But here's the thing I love most about Aimee. She makes lemonade out of lemons. This girl has had more trials in her life than I hope I will ever have. Remember how she wins every gymnastic competition she's in? And how that's her passion, her life, her dream? What about when injury kills everything she had, eliminating any future hope of doing gymnastics again? She marches forward. On my birthday two years ago, her car (with her in it) was hit by a semi-truck. Let's consider the additional damge done there. But that's not all. Break after fracture after tear after surgery after surgery after surgery, Aimee takes it. I watched her lie in bed, almost paralyzed with pain. She never complained. NEVER. Life has been hard on her body and it doesn't stop. Even though her body's not strong enough to take it, her spirit is.
Guess what? A broken body's only half her trials. The rest is way too personal for me to tell the public via a blog, but I can tell you that her endurance is the same. Her faith is strong, her optimism dominant, her lovely character the same.
Aimee married a wonderful man this summer. Suuuureeee I cried my eyes out and I miss her more than she'll ever know, but that's okay. I will continue to put candy corn in her closet, fold her clothes, and clean her bathroom. I feel like I owe this girl my life. Love you, Aimsters!

Sunday, June 17, 2012

Don't worry, I'm alive.

"I'm madly, deeply, truly, passionately in love with you." "Can you move?" "Only my lips." Says the worst movie of all time- the one my roommate and her friends are watching right now. Gag me. I don't really like chic flicks, which presents a problem in various situations.
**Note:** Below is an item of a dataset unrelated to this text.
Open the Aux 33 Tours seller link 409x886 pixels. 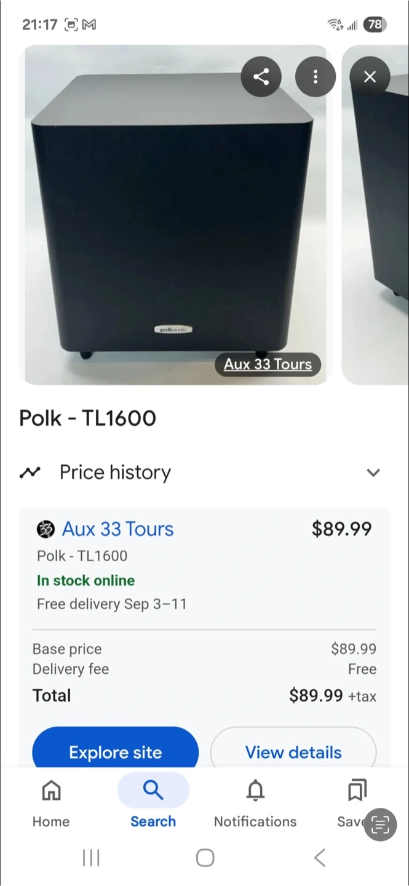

Aight, enough of that. I'M DONE WITH SCHOOL FOR 8 WEEKS. Oh my heck, it feels so great. Actually, I still have this constant feeling that I need to be studying for patho. I thought for sure I was going to fail that clas. But noooooo it's over! Party party party! Just kidding, I wish.


So two years ago, my roommates and I moved in for summer semester. Little did we know how great it would be. As a celebration of the exact date, we had a bridal shower for Aimee. That guy better take care of her cause I'm gonna miss the crap outta her. My roommates and I went shopping for her gifts yesterday. One thing about Aimee- she always knew she would get married so she could have a baby- no waitin for her. So I went to the dollar store to get her a pregnancy test but accidently picked up the ovulation test. When I got to the register, the employee just looked at me and then said, "Um...I don't mean to get personal, but did you mean to get a pregnacy test or ovuation test?" The rest of the conversation was too awkward to post on a public blog. Loller coaster. Holla atcha hCG.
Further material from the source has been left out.